Hamilton Herald Masthead


Front Page - Friday, May 15, 2020

National Digital Inclusion Alliance names Chattanooga

The National Digital Inclusion Alliance has named the City of Chattanooga and Hamilton County as a national leader in digital inclusion work.

The NDIA has recognized 14 municipalities for promoting digital literacy and broadband access for underserved residents. Chattanooga and Hamilton County were named alongside much larger cities, including New York, Washington, D.C. and San Francisco.

“Internet connection and digital literacy are no longer seen as a luxury; they are a necessity to participate in modern life,” says Chattanooga Mayor Andy Berke. “We believe everyone should have access to those resources.”

Hamilton County Mayor Jim Coppinger also sees digital inclusion as an important component in economic mobility in the region.

“So much of modern life happens online, which is why Hamilton County has placed an emphasis on working to ensure everyone has the means to fully participate,” he says. “We believe this is a principal reason why Hamilton County has seen unparalleled economic development over the last decade.”

One key factor in Chattanooga and Hamilton County’s selection was the presence of EPB, the municipally-owned utility that makes up to 10 gigabyte internet speeds accessible to the 170,000 homes and businesses in its service area.

The City of Chattanooga and Hamilton County partner with The Enterprise Center and its Tech Goes Home program on many digital inclusion efforts in the region. Tech Goes Home works with schools, churches and other organizations to help residents learn digital literacy skills, obtain a subsidized computer and learn about low-cost internet options.
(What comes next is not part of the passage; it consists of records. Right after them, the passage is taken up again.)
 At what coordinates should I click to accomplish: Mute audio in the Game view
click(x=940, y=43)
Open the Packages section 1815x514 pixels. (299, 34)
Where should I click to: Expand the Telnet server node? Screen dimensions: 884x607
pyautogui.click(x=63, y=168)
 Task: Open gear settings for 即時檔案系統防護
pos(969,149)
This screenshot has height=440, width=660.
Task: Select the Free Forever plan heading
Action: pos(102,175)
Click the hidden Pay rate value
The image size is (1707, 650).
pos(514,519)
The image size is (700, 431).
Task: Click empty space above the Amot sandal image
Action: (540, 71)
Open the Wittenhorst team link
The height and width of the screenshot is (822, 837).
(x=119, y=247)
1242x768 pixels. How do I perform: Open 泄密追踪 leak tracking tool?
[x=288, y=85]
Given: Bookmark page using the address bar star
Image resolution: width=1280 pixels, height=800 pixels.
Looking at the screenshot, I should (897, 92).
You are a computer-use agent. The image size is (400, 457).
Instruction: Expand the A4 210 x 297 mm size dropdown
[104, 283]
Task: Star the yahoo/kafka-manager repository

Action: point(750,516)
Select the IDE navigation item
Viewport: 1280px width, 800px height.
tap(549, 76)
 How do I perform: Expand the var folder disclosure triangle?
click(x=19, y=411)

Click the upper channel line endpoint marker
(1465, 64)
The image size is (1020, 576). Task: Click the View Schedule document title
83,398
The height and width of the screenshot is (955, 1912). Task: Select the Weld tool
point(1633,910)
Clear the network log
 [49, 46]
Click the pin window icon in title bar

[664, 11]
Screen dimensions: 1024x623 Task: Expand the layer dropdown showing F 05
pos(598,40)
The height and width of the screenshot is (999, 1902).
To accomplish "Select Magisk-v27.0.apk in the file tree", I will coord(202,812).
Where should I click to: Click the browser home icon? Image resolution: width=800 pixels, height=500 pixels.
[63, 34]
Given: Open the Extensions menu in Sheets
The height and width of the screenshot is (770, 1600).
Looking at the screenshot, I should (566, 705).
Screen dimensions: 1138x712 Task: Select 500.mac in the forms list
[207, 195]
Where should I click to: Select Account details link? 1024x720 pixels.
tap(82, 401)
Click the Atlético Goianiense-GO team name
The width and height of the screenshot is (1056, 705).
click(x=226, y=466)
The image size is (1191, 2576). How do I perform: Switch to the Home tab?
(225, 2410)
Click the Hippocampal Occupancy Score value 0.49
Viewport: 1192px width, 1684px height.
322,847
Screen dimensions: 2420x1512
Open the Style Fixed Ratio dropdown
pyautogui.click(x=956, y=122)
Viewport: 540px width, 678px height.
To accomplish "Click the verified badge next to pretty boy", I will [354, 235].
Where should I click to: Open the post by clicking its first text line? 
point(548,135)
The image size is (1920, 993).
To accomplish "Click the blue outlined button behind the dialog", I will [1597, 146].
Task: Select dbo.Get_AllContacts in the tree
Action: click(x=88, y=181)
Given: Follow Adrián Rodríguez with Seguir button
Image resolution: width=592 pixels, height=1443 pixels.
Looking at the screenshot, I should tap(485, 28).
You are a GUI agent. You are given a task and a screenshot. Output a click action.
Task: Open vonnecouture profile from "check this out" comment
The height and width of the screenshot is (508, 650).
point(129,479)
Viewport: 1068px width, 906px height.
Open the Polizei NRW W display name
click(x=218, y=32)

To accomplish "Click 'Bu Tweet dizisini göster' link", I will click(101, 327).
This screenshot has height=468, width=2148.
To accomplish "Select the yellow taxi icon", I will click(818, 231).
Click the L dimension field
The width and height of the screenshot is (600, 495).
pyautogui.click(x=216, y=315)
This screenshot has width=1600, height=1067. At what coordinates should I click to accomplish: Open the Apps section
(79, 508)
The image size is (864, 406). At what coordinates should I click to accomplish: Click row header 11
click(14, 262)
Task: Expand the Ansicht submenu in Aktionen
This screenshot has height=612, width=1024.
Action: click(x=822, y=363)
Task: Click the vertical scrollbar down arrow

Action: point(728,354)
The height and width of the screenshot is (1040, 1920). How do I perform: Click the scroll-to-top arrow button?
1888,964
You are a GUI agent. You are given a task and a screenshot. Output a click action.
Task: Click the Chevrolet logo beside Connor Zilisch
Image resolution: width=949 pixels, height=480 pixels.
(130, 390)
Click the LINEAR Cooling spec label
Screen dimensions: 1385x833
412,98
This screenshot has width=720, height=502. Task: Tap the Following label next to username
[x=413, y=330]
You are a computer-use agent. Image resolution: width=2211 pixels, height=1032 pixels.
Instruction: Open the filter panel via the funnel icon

Since the COVID-19 crisis began, The Enterprise Center has helped increase internet access for residents, helped small-business owners and faith leaders reach customers and members online and provided training and computer equipment to nonprofits.

“Chattanooga and Hamilton County have made great progress in addressing the digital divide over the years, but COVID-19 has underscored that there’s still much work to be done,” says Deb Socia, president of The Enterprise Center.